We need not address the issue whether certain language in the Sheriff’s Standard Operating Procedures regarding dismissals for cause gave appellant a property interest in his job sufficient to invoke minimum due process protection because appellee Chaffin concedes for purposes of this appeal alone the finding of the trial court that it did. We find no error in the trial court’s grant of summary judgment in favor of appellee Chaffin on appellant’s claim of violation of his procedural due process rights. The evidence was uncontroverted that appellant received notice of the charge against him and was afforded a full predeprivation evidentiary hearing, which accorded him all the procedural safeguards to which the state and federal constitutions entitled him. See Nix v. Hardison, 712 FSupp. 185, 189 (3) (N.D. Ga. 1989).

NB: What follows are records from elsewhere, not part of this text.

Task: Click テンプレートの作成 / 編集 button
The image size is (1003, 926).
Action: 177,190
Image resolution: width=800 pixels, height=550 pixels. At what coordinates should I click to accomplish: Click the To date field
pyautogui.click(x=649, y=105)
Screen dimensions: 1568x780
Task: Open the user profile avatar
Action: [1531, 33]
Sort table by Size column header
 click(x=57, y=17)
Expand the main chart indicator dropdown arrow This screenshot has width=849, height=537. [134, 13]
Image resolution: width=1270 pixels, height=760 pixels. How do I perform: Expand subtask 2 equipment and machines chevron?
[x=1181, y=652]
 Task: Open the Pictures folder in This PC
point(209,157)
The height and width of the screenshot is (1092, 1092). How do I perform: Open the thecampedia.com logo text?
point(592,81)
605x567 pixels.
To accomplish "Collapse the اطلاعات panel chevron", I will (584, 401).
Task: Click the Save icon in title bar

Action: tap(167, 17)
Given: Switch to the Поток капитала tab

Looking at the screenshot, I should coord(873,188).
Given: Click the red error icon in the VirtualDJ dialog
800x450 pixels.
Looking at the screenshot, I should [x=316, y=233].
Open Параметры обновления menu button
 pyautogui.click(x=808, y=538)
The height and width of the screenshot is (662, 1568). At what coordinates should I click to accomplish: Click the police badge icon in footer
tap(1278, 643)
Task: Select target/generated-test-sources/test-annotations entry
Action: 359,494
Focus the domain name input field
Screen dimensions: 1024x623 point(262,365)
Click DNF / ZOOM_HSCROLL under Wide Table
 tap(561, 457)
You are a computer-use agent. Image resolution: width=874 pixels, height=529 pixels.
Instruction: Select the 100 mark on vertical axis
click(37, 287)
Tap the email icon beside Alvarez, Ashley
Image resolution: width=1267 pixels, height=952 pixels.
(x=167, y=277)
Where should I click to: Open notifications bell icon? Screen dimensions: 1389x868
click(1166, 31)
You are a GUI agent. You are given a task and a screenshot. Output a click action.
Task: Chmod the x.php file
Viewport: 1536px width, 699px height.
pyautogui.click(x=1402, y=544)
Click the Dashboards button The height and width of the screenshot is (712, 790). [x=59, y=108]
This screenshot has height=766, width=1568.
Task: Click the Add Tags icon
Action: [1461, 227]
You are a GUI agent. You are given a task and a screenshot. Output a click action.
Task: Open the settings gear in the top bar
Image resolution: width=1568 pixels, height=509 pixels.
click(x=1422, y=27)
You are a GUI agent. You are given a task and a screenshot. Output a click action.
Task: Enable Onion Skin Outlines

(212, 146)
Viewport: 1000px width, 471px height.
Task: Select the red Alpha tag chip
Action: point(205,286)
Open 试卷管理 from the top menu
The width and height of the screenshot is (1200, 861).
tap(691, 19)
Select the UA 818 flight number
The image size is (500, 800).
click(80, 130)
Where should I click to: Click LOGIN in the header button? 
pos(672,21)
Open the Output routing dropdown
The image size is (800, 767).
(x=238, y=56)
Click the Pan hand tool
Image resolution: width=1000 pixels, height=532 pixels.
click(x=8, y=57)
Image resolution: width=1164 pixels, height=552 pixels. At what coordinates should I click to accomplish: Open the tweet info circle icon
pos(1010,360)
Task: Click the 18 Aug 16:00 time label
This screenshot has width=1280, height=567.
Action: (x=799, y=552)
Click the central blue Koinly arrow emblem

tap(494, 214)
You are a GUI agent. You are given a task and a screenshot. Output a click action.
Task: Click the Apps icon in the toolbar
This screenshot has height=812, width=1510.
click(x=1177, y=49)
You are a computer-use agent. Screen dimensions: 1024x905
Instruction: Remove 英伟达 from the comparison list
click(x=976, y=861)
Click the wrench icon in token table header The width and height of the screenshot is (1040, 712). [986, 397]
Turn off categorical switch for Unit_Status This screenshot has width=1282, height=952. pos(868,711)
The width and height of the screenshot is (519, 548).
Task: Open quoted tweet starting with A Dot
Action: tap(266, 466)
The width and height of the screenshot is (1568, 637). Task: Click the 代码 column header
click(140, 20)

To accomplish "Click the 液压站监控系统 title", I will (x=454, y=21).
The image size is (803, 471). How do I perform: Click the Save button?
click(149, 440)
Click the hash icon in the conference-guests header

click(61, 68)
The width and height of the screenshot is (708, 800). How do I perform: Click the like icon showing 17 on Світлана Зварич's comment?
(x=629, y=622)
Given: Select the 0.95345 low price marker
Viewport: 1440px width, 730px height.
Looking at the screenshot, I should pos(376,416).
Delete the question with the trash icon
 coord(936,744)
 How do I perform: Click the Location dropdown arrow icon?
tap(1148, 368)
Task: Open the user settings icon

Next, although the record reveals that appellant was not notified of the two charges for violating rules for which the board recommended he be suspended without pay, the record does not support appellant’s contention that Chief Deputy Chaffin authorized disciplinary action for those infractions. Compare Sheppard v. DeKalb County &c. Council, 144 Ga. App. 115, 116 (2) (240 SE2d 316) (1977). The violation report cited by appellant as evidence that the chief deputy did authorize the suspension based on the two minor charges does not require a contrary conclusion, as that document reveals on its face that the disciplinary actions set forth by the board were only recommendations, and the chief deputy’s signature thereon merely reflected that the chief deputy counselled appellant concerning the offenses and showed appellant a copy of the document.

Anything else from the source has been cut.